Take your cracked violin
Let the music begin
And sing like you’re Francis Hoboken
If your voice is all shot
It’s still the best one you’ve got
Paddy McAloon (Prefab Sprout)

 

Uma das boas notícias parece-me ser esta: um tipo tem uma afeição musical que se transforma em interesse e na fronteira com a obsessão patológica. Um tipo – por conveniência da narrativa e do anonimato irei designá-lo por “eu” – acha, por exemplo e nesta lógica, que sabe tudo ou muito sobre, digamos, Sinatra ou Prefab Sprout. Mas se tudo correr bem acontece o que o agora desvairado profeta Morrissey lapidou em Cemetery Gates, canção de um disco perfeito dos The Smiths vinda à luz no cada vez mais distante 1986: “There’s always someone with a big nose who knows”. E há.

O leitor, como é sábio, percebe que aqui o tamanho do apêndice é metáfora para um apelo à humildade e à escuta antes de começar a perorar furiosamente e carregado de certezas. Se esta atitude parece estranha à corrente destes dias é porque é. E mais: faz falta.

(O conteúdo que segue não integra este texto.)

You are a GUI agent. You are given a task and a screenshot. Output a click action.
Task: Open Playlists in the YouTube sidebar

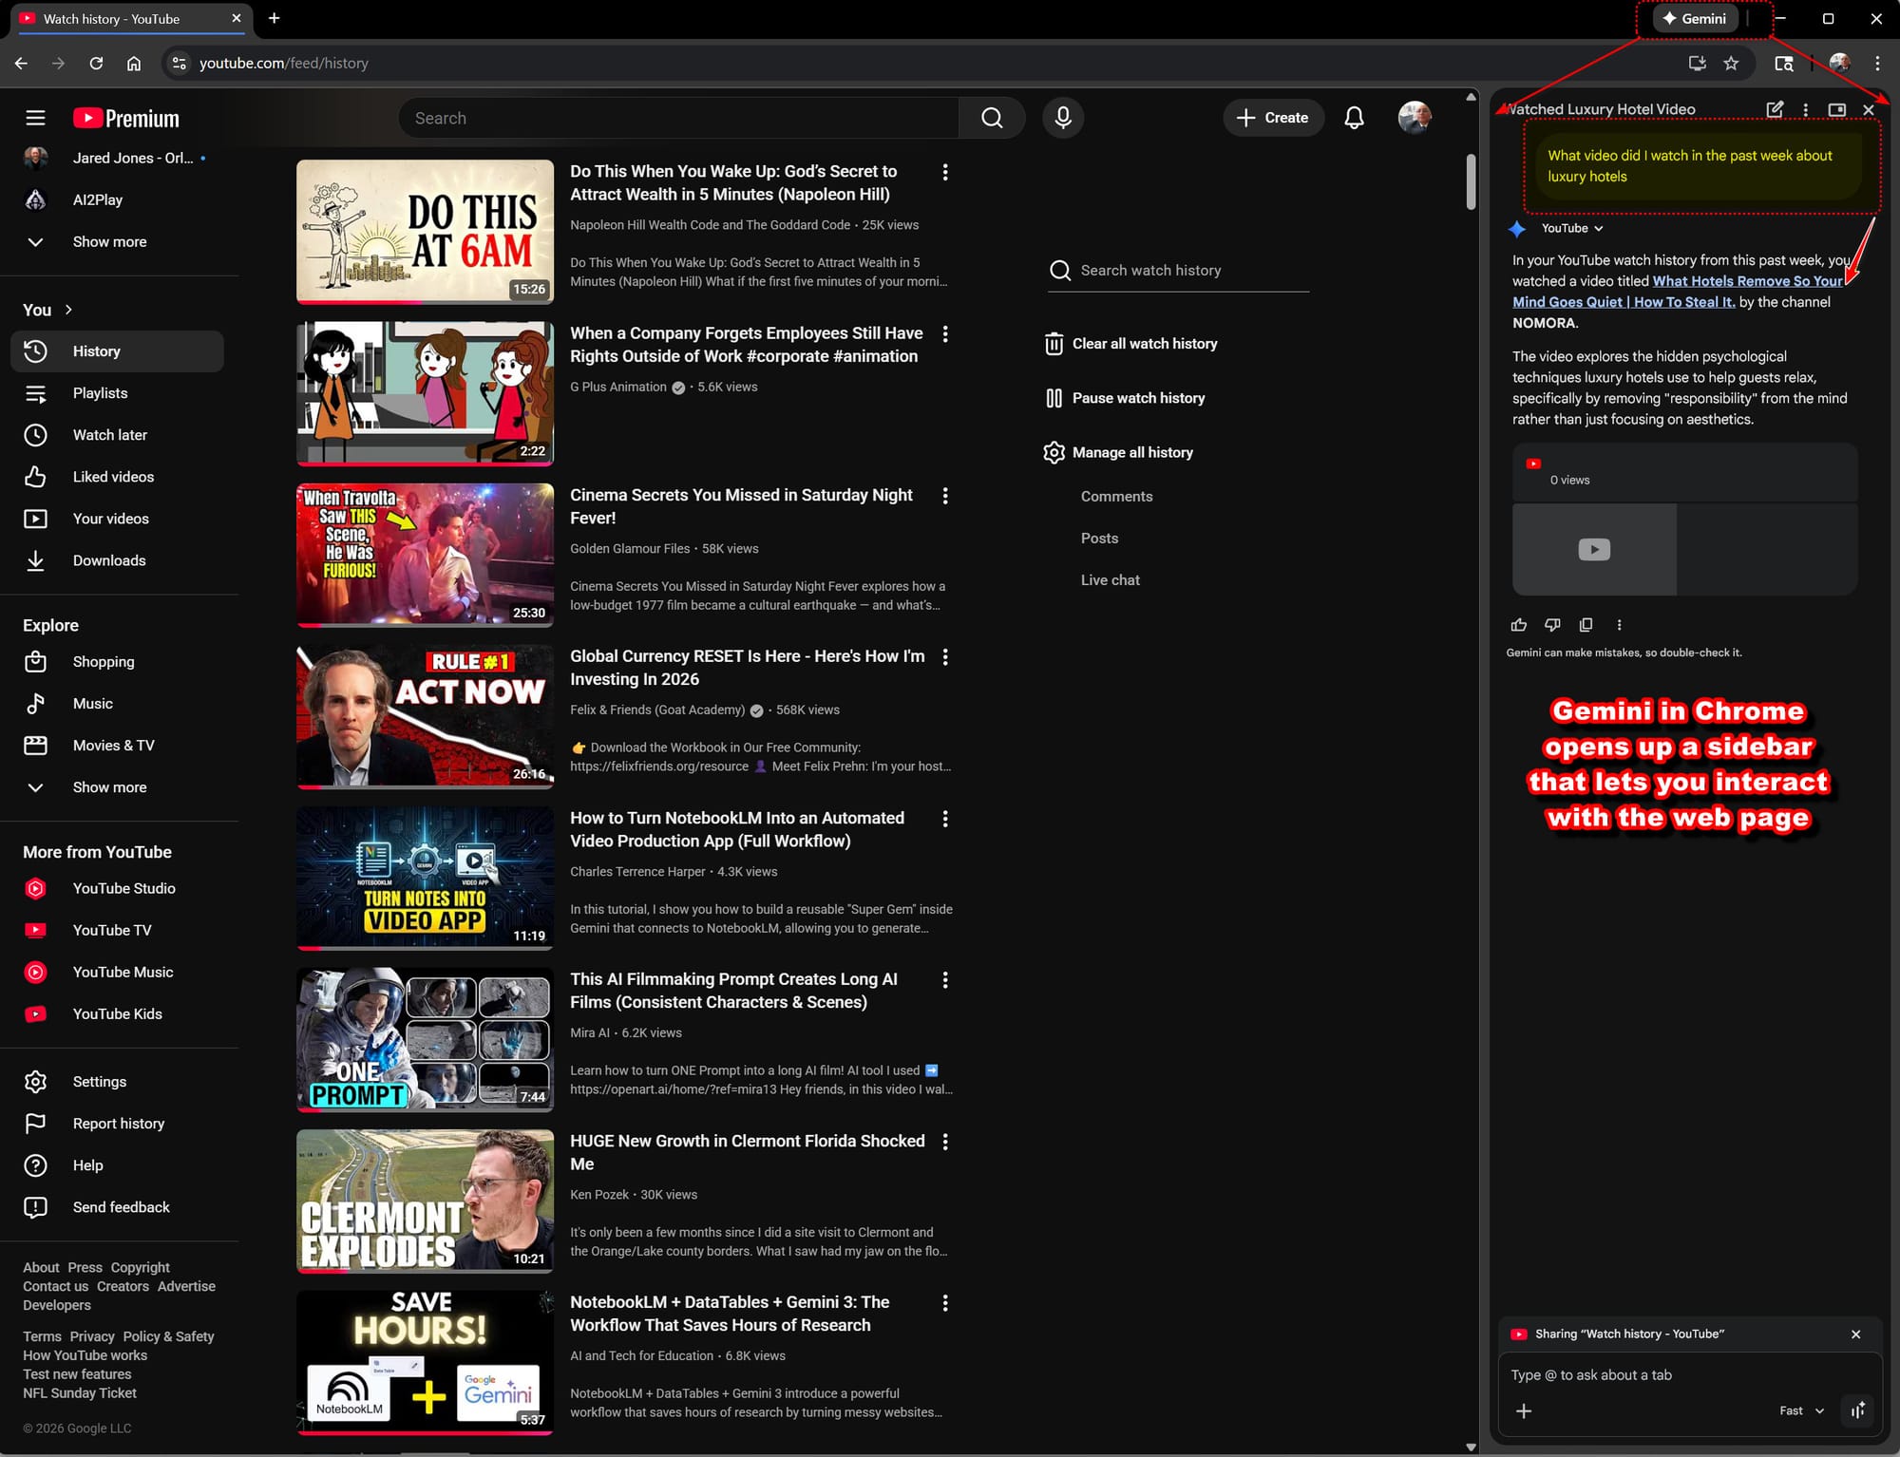pos(100,393)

Mas deixem que regresse ao que tenho para dizer. Tenho o privilégio de ter noites de amizade regulares que incluem descobertas e cumplicidades musicais. Por vezes – tantas vezes – fazemos de DJ de emoções, escolhendo canções conhecidas ou não mas destinadas a fazer explodir as emoções do outro. Assim uma espécie de drones dos afectos, só que mais devastadores e personalizados. Foi numa dessas noites que conheci a canção cujos versos estão em epígrafe. Isto não é coisa pouca para quem é fanático de Prefab Sprout. E como se não bastasse, para um auto-proclamado sinatrólogo pior ainda. Reparai: aquele Francis Hoboken é o mestre em pessoa, nado e criado em Hoboken, New Jersey. McAloon, um admirador inveterado do songbook americano e caso extraordinário na bruma pop dos anos 80, prestou-lhe mais uma homenagem explícita (oiçam Hey Manhattan para ter outra prova). Foi o “big nose” que precisava para estar caladinho e grato.

E o rastilho para estas palavras. Aquele título, só por si, é de uma beleza e abre possibilidades maravilhosas – até mesmo para não-utópicos como este vosso criado. Criar uma lista de coisas impossíveis está longe de registar os últimos desejos ou desejar a paz no mundo em cima de uma passerelle. Uma lista dessas pode ser algo belo porque inatingível. Por aí fui, com a noção de que os meus impossíveis valem o que valem. Mas a ambição destas crónicas é pelo menos inquietar. Ou fazer rir, o que vier primeiro. Enfim, aqui fica uma brevíssima lista de alguns dos meus impossíveis, sem ordem de importância:

Ser lido e amado por quem me lê.
Estar com gente de opiniões contrárias e discuti-las com argumentação, ideias e de preferência, rosto a rosto.

Erradicar de vez e selectivamente a influência francesa na nossa academia e legislação em geral.
Explicar a quem se julga com uma “missão” para nos salvar de alguma coisa (a “má literatura”, a “sociedade ideal”, a arte que deve ter sempre uma “mensagem”) que todos somos imperfeitos e que isso nunca irá resultar.

Tentar aceitar de bom grado e com sensatez a “banal democracia da morte”.
Considerar que Fernando Namora é um bom escritor.
Considerar que amar alguém é cómodo.
Achar que a história tem um sentido e é por ele que vamos.
Esperar que a gentileza – a mãe e filha de todas as boas maneiras – regule o mundo.
Nunca mais fazer listas de coisas impossíveis.
Erigir uma estátua a Sinatra no Campo Grande.

É a sua vez, leitor amigo. Lembre-se que esta lista do impossível não é mais do que uma espécie de lista de desejos e não um conto de fadas. Por isso, cuidado: se a realidade nos agraciar só teremos a nós para nos culpar.